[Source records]
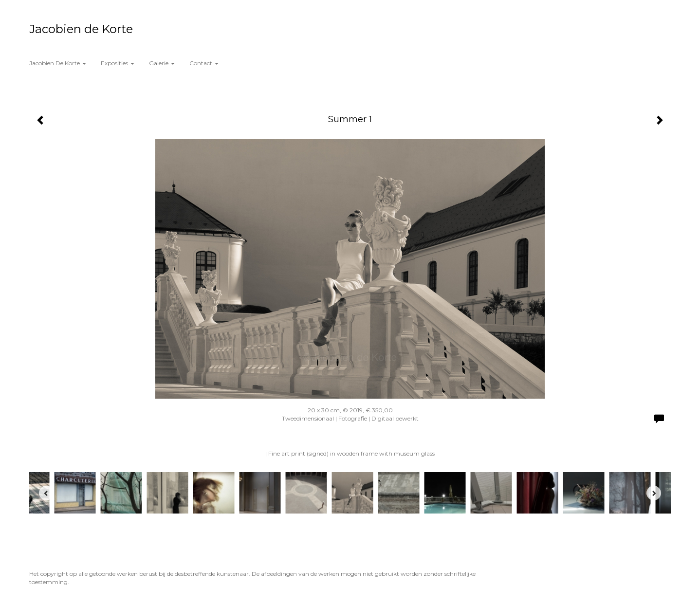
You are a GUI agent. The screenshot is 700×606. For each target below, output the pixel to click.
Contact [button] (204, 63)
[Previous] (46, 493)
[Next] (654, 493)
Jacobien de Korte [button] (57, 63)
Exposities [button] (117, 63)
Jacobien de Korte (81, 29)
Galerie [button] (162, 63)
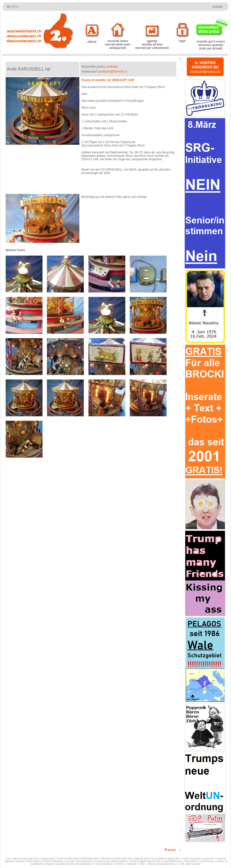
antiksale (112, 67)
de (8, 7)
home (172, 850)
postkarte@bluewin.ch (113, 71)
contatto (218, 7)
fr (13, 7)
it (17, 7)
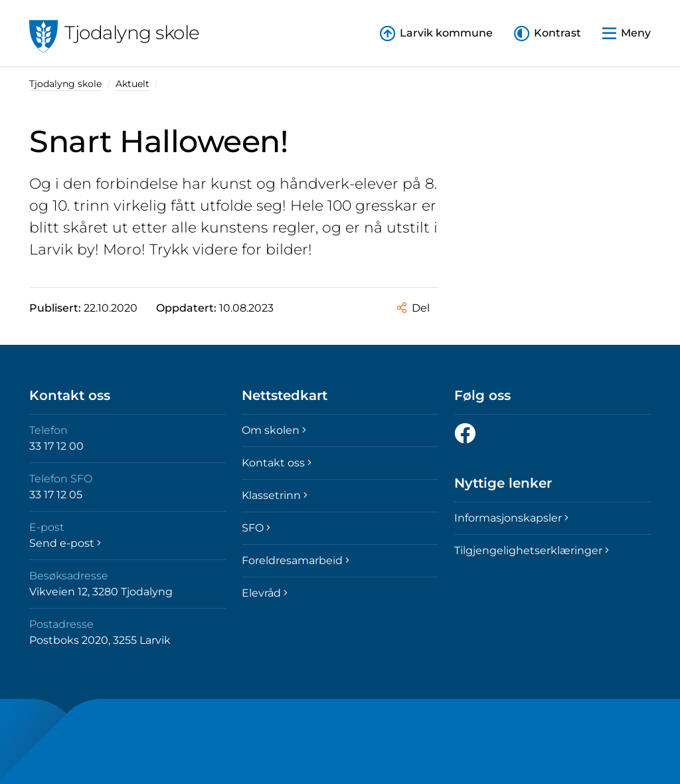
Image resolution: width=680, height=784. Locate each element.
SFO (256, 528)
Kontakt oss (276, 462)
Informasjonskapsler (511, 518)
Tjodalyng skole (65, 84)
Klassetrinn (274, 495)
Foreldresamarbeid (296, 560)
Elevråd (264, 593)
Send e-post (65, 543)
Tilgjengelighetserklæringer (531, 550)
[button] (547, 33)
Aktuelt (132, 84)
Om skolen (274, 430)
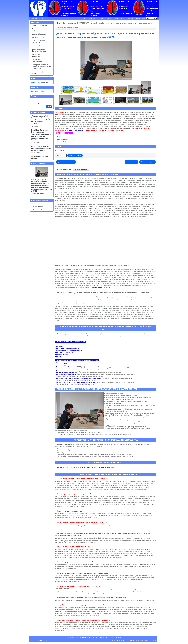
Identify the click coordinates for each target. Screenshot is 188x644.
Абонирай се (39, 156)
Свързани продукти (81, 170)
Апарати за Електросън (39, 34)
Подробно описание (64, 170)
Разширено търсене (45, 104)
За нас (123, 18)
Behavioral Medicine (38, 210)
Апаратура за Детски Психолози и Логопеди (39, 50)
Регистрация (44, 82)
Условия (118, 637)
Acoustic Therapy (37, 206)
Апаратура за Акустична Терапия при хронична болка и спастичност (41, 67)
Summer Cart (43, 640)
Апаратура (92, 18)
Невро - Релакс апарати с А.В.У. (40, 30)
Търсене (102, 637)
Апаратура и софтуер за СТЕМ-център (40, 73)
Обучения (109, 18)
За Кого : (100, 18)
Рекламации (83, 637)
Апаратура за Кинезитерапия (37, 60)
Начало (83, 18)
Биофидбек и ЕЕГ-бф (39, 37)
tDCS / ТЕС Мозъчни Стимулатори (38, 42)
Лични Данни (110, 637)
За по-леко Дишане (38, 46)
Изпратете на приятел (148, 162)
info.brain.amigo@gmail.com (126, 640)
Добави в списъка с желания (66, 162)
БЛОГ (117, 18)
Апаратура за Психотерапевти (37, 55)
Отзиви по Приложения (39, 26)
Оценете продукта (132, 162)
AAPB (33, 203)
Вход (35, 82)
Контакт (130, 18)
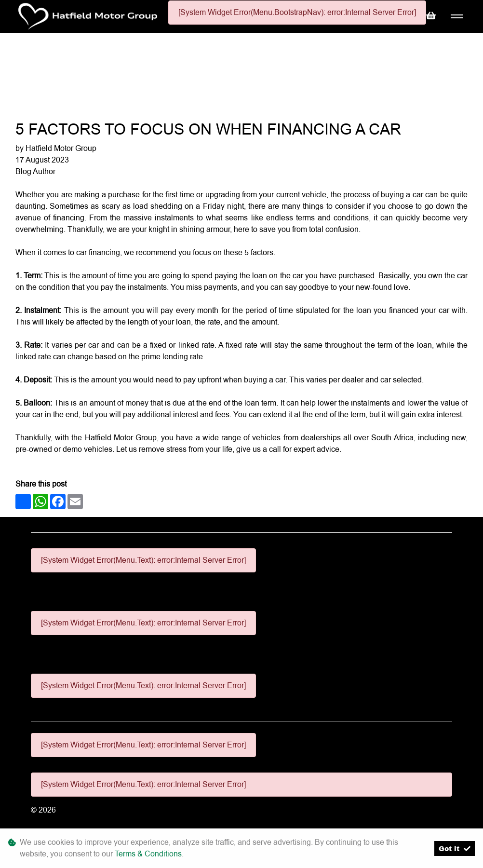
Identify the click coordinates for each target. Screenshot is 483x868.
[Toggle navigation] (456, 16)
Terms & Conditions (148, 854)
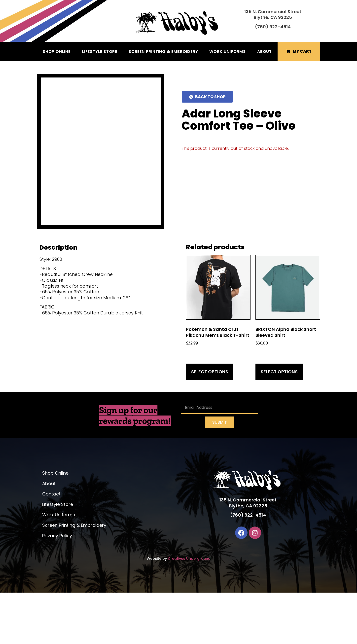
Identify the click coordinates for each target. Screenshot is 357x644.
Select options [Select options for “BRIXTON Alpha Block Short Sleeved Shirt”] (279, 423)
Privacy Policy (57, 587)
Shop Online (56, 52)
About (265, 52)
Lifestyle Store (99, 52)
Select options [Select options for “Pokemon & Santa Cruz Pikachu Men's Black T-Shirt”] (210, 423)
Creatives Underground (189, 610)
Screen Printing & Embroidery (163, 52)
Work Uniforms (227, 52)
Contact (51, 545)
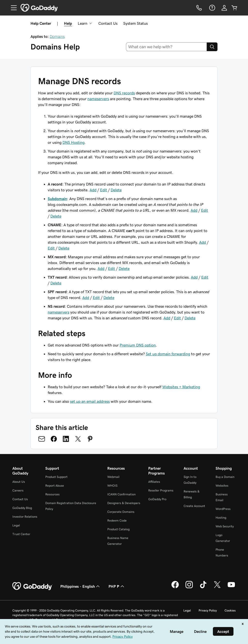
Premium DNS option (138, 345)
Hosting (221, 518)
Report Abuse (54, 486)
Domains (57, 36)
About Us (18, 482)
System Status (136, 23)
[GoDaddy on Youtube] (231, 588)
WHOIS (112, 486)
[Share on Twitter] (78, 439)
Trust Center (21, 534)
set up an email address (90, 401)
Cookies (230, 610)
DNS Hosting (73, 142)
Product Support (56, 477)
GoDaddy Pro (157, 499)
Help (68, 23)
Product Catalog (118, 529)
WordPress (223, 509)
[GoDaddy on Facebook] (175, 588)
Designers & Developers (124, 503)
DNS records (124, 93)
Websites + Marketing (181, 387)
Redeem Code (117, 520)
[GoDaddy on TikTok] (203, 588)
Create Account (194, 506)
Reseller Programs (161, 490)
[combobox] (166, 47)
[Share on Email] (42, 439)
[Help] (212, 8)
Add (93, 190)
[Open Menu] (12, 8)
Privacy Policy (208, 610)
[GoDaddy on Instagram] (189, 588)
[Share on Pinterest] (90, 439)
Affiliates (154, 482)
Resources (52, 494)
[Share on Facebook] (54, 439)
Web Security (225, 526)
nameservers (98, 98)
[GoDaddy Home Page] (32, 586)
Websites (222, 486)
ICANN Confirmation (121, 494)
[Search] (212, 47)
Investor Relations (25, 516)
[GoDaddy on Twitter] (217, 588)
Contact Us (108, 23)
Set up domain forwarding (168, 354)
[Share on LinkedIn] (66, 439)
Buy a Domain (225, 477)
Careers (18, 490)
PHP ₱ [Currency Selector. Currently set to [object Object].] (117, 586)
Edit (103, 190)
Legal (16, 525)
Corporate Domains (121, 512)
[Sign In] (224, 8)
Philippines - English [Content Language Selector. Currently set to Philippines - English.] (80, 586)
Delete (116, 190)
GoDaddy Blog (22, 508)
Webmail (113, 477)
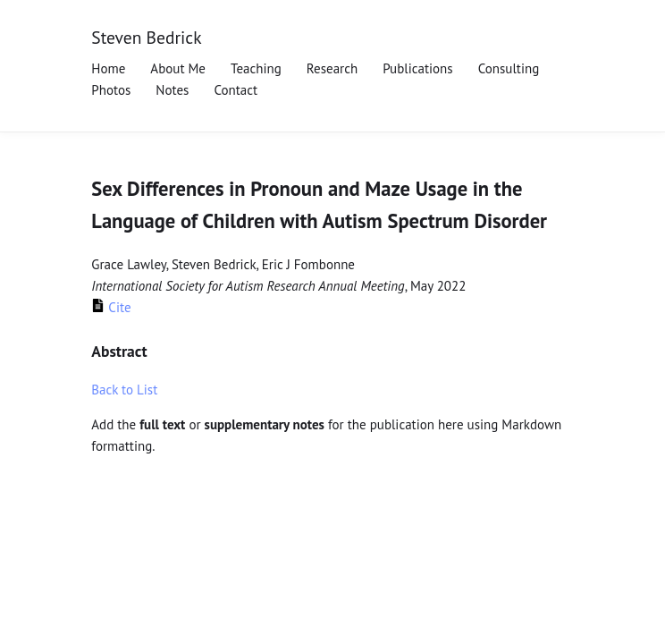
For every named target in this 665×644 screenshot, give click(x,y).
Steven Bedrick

■ **YOUR GOAL**:
Reproduce every line of the entries above word for word, leaving out the pictures.

■ **RESPONSE**:
You are a GUI agent. The screenshot is 700×606. For each target below, output the pixel to click.
Contact [button] (204, 63)
[Previous] (46, 493)
[Next] (654, 493)
Jacobien de Korte [button] (57, 63)
Exposities [button] (117, 63)
Jacobien de Korte (81, 29)
Galerie [button] (162, 63)
antiksale (112, 67)
de (8, 7)
home (172, 850)
postkarte@bluewin.ch (113, 71)
contatto (218, 7)
fr (13, 7)
it (17, 7)
Image resolution: width=680, height=784. Locate each element.
SFO (256, 528)
Kontakt oss (276, 462)
Informasjonskapsler (511, 518)
Tjodalyng skole (65, 84)
Klassetrinn (274, 495)
Foreldresamarbeid (296, 560)
Elevråd (264, 593)
Send e-post (65, 543)
Tilgjengelighetserklæringer (531, 550)
[button] (547, 33)
Aktuelt (132, 84)
Om skolen (274, 430)
Identify the click coordinates for each target. Screenshot is 188x644.
Абонирай се (39, 156)
Свързани продукти (81, 170)
Апарати за Електросън (39, 34)
Подробно описание (64, 170)
Разширено търсене (45, 104)
За нас (123, 18)
Behavioral Medicine (38, 210)
Апаратура за Детски Психолози и Логопеди (39, 50)
Регистрация (44, 82)
Условия (118, 637)
Acoustic Therapy (37, 206)
Апаратура за Акустична Терапия при хронична болка и спастичност (41, 67)
Summer Cart (43, 640)
Апаратура (92, 18)
Невро - Релакс апарати с А.В.У. (40, 30)
Търсене (102, 637)
Апаратура и софтуер за СТЕМ-център (40, 73)
Обучения (109, 18)
За Кого : (100, 18)
Рекламации (83, 637)
Апаратура за Кинезитерапия (37, 60)
Начало (83, 18)
Биофидбек и ЕЕГ-бф (39, 37)
tDCS / ТЕС Мозъчни Стимулатори (38, 42)
Лични Данни (110, 637)
За по-леко Дишане (38, 46)
Изпратете на приятел (148, 162)
info.brain.amigo@gmail.com (126, 640)
Добави в списъка с желания (66, 162)
БЛОГ (117, 18)
Апаратура за Психотерапевти (37, 55)
Отзиви по Приложения (39, 26)
Оценете продукта (132, 162)
AAPB (33, 203)
Вход (35, 82)
Контакт (130, 18)
Identify the click coordinates for each target. Screenshot is 483x868.
[Toggle navigation] (456, 16)
Terms & Conditions (148, 854)
Identify the click coordinates for each target. Screenshot is 357x644.
Select options [Select options for “BRIXTON Alpha Block Short Sleeved Shirt”] (279, 423)
Privacy Policy (57, 587)
Shop Online (56, 52)
About (265, 52)
Lifestyle Store (99, 52)
Select options [Select options for “Pokemon & Santa Cruz Pikachu Men's Black T-Shirt”] (210, 423)
Creatives Underground (189, 610)
Screen Printing & Embroidery (163, 52)
Work Uniforms (227, 52)
Contact (51, 545)
Premium DNS option (138, 345)
Hosting (221, 518)
Report Abuse (54, 486)
Domains (57, 36)
About Us (18, 482)
System Status (136, 23)
[GoDaddy on Youtube] (231, 588)
WHOIS (112, 486)
[Share on Twitter] (78, 439)
Trust Center (21, 534)
set up an email address (90, 401)
Cookies (230, 610)
DNS Hosting (73, 142)
Product Support (56, 477)
GoDaddy Pro (157, 499)
Help (68, 23)
Product Catalog (118, 529)
WordPress (223, 509)
[GoDaddy on Facebook] (175, 588)
Designers & Developers (124, 503)
DNS records (124, 93)
Websites + Marketing (181, 387)
Redeem Code (117, 520)
[GoDaddy on TikTok] (203, 588)
Create Account (194, 506)
Reseller Programs (161, 490)
[combobox] (166, 47)
[Share on Email] (42, 439)
[Help] (212, 8)
Add (93, 190)
[Open Menu] (12, 8)
Privacy Policy (208, 610)
[GoDaddy on Instagram] (189, 588)
[Share on Pinterest] (90, 439)
Affiliates (154, 482)
Resources (52, 494)
[Share on Facebook] (54, 439)
Web Security (225, 526)
nameservers (98, 98)
[GoDaddy Home Page] (32, 586)
Websites (222, 486)
ICANN Confirmation (121, 494)
[Search] (212, 47)
Investor Relations (25, 516)
[GoDaddy on Twitter] (217, 588)
Contact Us (108, 23)
Set up domain forwarding (168, 354)
[Share on LinkedIn] (66, 439)
Buy a Domain (225, 477)
Careers (18, 490)
PHP ₱ [Currency Selector. Currently set to [object Object].] (117, 586)
Edit (103, 190)
Legal (16, 525)
Corporate Domains (121, 512)
[Sign In] (224, 8)
Philippines - English [Content Language Selector. Currently set to Philippines - English.] (80, 586)
Delete (116, 190)
GoDaddy Blog (22, 508)
Webmail (113, 477)
For every named target in this 665×644 screenshot, give click(x,y).
Steven Bedrick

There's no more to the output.